Cash said they are going to keep doing it on days when they don't have an established starter going and the opposing lineup lends itself to matchup advantages. The weekend series versus the right-leaning Orioles would seem likely, though probably they'll try to avoid back to back days again.

Are the Rays really reinventing the game, or simply adapting traditional roles to what works best for them?

Simplified, the plan is to use a proven reliever to get the first three-to-six outs facing the hitters stacked atop the opposing order. Then, in theory, to make it easier for the pitchers who follow since they'd start facing lesser hitters and, if they're getting outs, be much less likely to face those big boys that treacherous third time before being replaced by the Rays high-leverage relievers.

"It's just about banking leverage, banking third time through,'' Cash said. "As much as we can put ourselves in a situation to kind of hide a pitcher, avoid him facing too many hitters at one time, we're going to be benefitted from it.''

Any analysis or evaluation with this small of a sample size is going to be results-oriented, so Romo made them look good. Working as "the opener" — as MLB Network host/author Brian Kenny and others call it in contrast to the traditional end-of-game closer —he retired all three hitters he faced Saturday as the Rays went on to win 5-3, then four of six on Sunday as they lost 5-2.

Sensitive to the "smartest kids in the class" label, the Rays are playing humble, careful to not suggest they've found a new and better plan, just that this is the best way for them to win games with the personnel and schedule they have.

It's not all that different than the Rays' original "Bullpen Day" plan from their first pitching revolution in going with four, and for a while, three starters, except rather than using Andrew Kittredge for the first couple innings they are using a higher level reliever in Romo, and maybe lefty Jonny Venters. (Though likely not  top setup men Chaz Roe and Jose Alvarado, preferring to save them for  traditional late-game use.)

For it to work going forward, Cash acknowledged the major challenge of getting the buy-in from the pitchers, which, realistically, may have been a reason it took a while to find the right time. In 2015 they experimented with aggressively pulling starters before they went through the order a third time and had some clubhouse fallout.

That makes communication more key, from the preparation for and physical toll of the hybrid roles to potential consequences on future earnings based on having fewer starts and innings.

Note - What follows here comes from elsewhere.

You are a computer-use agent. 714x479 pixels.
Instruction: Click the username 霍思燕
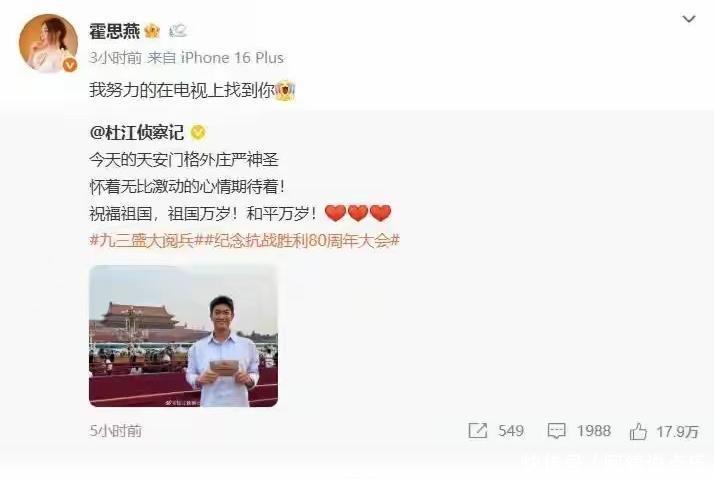tap(114, 31)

"The last thing we'd ever want to do is put them in a bad position or put them to where they can't succeed in their careers,'' Cash said. "But our first and foremost goal is we've got to win games. And if we feel this is the best way to win games, we're going to do it.''

Bigger picture, the Rays admit they have a lot more to learn about what works best, how much structure is needed, if one day all the pitchers will be amorphic. At some point, there will be enough data for deep dives on how it works best, who is impacted the most, whether there would be a benefit to doing in the minor leagues so pitchers are familiar with the demands. They're also curious, now that they took the first step, what other teams try something similar and how they do it.

For now, they're just trying to see what works and not to pay too much attention to the raging debate.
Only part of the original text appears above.